Por ello, concluye Garicano que si el vértigo de las clases medias y trabajadoras ante el cambio de modelo que se está produciendo (con la destrucción de empleos, el deterioro de los salarios y el aumento de la desigualdad) fue el combustible para la pira gigantesca que es hoy el populismo nacionalista catalán, los rigores derivados de aquel tratamiento enérgico de la crisis fueron la chispa que la prendió, en definitiva, el golpe de fuego final a un plato de ansiedad e incertidumbre que se estaban cocinando en el caldo de cultivo de una amenazante transformación económica estructural. O en forma de secuencia temporal: cambio de modelo, inseguridad, crisis financiera, ajustes y eclosión independentista.

Aunque quizás haya, incluso, una razón más: 2012 fue también el año en el que el cerco periodístico se fue estrechando cada vez más sobre la corrupción de CiU y el clan Pujol, a la vez que la maquinaria judicial también iba acelerando su acecho sobre las comisiones y las cuentas suizas de unos y otros.

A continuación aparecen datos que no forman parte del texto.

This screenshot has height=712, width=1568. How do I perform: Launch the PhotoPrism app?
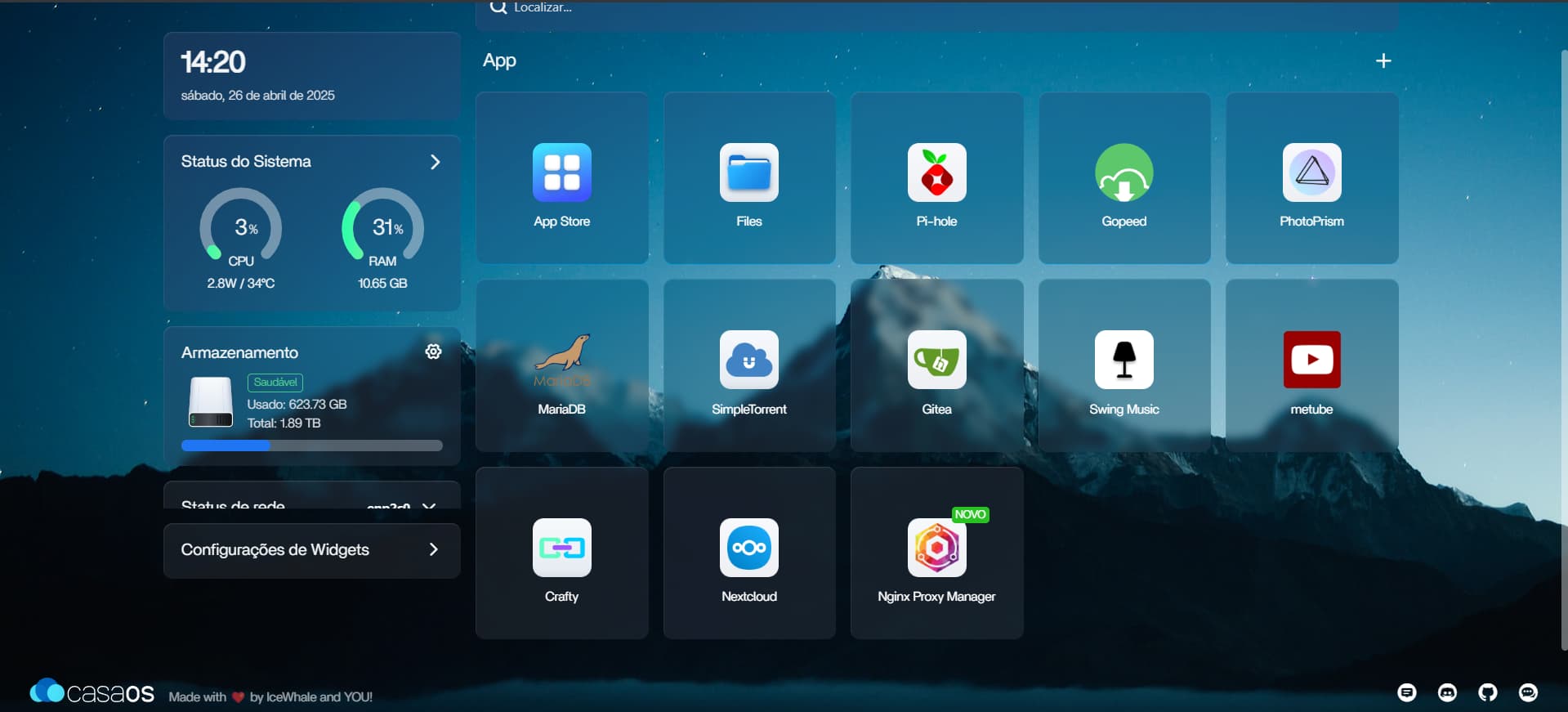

En estas circunstancias, parece evidente que crearse una baza con la que negociar futuras impunidades no era una mala táctica: la desactivación de la bomba independentista, puesta en marcha por los propios dirigentes convergentes, a cambio de no pisar Can Brians y asegurar el retorno a su añorada Pax catalana, con su tradicional y confortable perímetro de impunidad.

Por tanto, hubo combustible y hubo chispa, pero también hubo un maestro de ceremonias que decidió deliberadamente la forma y el momento de acercar ésta a aquélla. La furia independentista que se desató en la Diada de 2012 no fue un movimiento espontáneo del indignado pueblo catalán contra la injusta opresión españolista, sino una reacción cuidadosamente inducida por el Gotha político catalán en su desesperación por evitar la cárcel. Se trataba de manipular al monstruo, alimentándolo a su conveniencia para que el miedo de Rajoy creciese, y, con él, las ganas de llegar a un acuerdo: impunidad a cambio de extinguir la llama creada por ellos mismos. Éste era el juego.

Lo que ocurre es que los monstruos no saben de reglas y, al final, terminan saliéndose del escenario marcado. Con lo que su creador, o les sigue, o termina devorado por ellos… Pero esto ya es otra historia.

En todo caso, la conclusión es inevitable: en este eterno procés jamás hubo épica. En la calle sólo hubo egoísmo o manipulación, o tal vez las dos. Y en los despachos, el independentismo catalán nunca fue una cuestión de Alta Política. Tan solo un vulgar asunto de política penitenciaria.

Marcial Martelo de la Maza es abogado y doctor en Derecho.